-- RECORD EXTRACTS follows --

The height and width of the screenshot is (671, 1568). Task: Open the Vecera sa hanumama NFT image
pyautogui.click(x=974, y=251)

-- RECORD EXTRACTS concluded --
-- RECORD EXTRACTS follows --

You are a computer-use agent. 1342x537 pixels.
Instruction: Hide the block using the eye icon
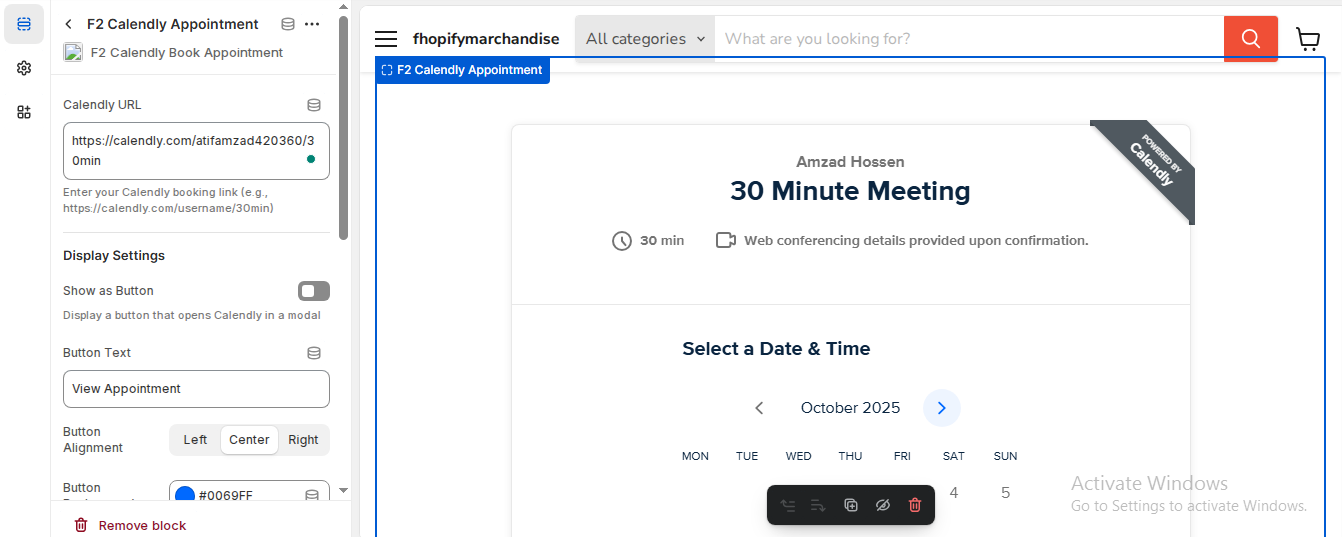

-- RECORD EXTRACTS concluded --
-- RECORD EXTRACTS follows --

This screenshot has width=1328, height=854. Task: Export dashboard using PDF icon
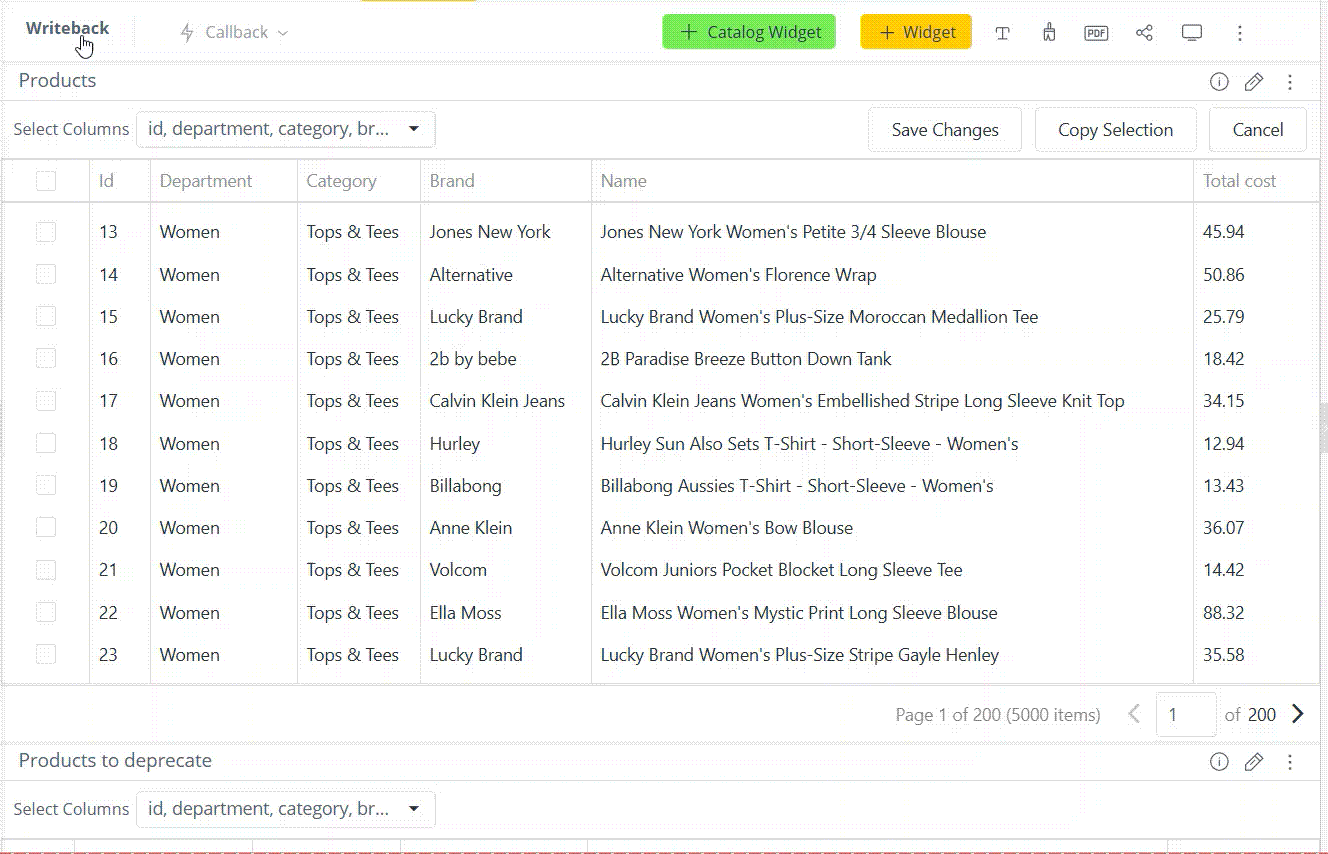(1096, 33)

-- RECORD EXTRACTS concluded --

Only the lines above starting with the one with "You are a computer-use" and going through the one with "Instruction: Hide the" are to be copied, word for word and with both ends kept.

You are a computer-use agent. 1342x537 pixels.
Instruction: Hide the block using the eye icon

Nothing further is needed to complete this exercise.